Disruptive events such as the pandemic will occur more frequently in the future, whether due to scarce raw materials, climate crises or trade wars. This makes it all the more important to focus on resilient production. But what does resilient production actually mean? asked the WGP professors at the spring conference, which was once again held online.

It’s all about the black swan

“We cannot call for more resilient production in the future without defining what exactly is meant by it,” Schmitt explained. “Resilience is not a ‘nicer’ term for flexibility or robustness. It includes those, but it is more than that.” The term is not used consistently even within engineering. At the meeting, WGP professors therefore defined the term as the ability of a (production) system to maintain value-added and economic operability in the face of disruptions, or at least to quickly ramp back up to a minimum after a disruption. “It is, in short, dealing with what Nassim Taleb calls a ‘black swan,’ i.e., rare and unforeseen, seemingly surprising events. They should have little to no effect on a resilient company,” is how Schmitt paraphrases it. However, it is not enough to restore the functionality of the system. The latter must also be adapted to the changed environment. “The question arises as to where we define the limits of the system. For example, are we looking at a machine, a process chain or the entire in-house production? Will the entire supply chain and potential networks also be included?”

It won’t work without further digitization

The new theoretical approaches must, of course, also be implemented technologically. Here, WGP has been working on various solution approaches for many years. Digitized production planning and control is one of them, and the biological transformation of manufacturing technologies is another. In the latter, for example, systems learn self-organization, as is natural in nature, in order to deal with the “plasticity of life.” In terms of production, this would mean smoothly switching between smaller and larger batch sizes, depending on external circumstances, or using resources as needed and minimally. Successful companies are already demonstrating how energy can be flexibly procured or distributed with regard to a production line or an entire factory.

However, none of this will be possible without leveraging the potential of artificial intelligence and learning systems. “With the help of digital twins that cast their digital shadows in relation to applications, we will manage to establish more, different and better prevention strategies. We want to use the digital shadows to predict events by playing them out in the digital world and figure out how to control them in reality.”
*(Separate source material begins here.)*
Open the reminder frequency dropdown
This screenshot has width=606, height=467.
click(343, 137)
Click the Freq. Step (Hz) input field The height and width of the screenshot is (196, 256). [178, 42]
Independence from external influences is also achieved by those who not only expand their production knowledge by using suitable process data, but also decentralize it beyond that. “We need cross-divisional and cross-company structures with high data availability in the emerging data rooms,” warns Schmitt. “Collaboration will enjoy a much higher priority in the future.”

The decisive factor remains the human being

Digital shadows, artificial intelligence or trustworthy data infrastructures are prerequisites, but not the sole guarantors for production that adapts to external conditions. “The all-connecting factor is and remains the human being,” states the Aachen-based production engineer. “Employees must be qualified to the extent that they can react competently to sudden changes. This means, for example, that they must not only be able to do their job at the machine, but also participate in making the ‘industry’ system safer. This, in turn, means they need support for higher-level action that goes beyond the operational, local activities of their daily routine. For example, irregularities in individual processes can be detected earlier if employees feel responsible for upstream and downstream process steps.” For companies or organizations, this equates to flatter hierarchies. The human at the machine will take on more responsibility for decisions, and managers will increasingly work as coaches. “That’s why our publication will not only focus on the technological basics, but also on cause-and-effect relationships and the idea of networks,” says Schmitt. “We will highlight strategies that will keep them viable even in the face of events like the current pandemic.”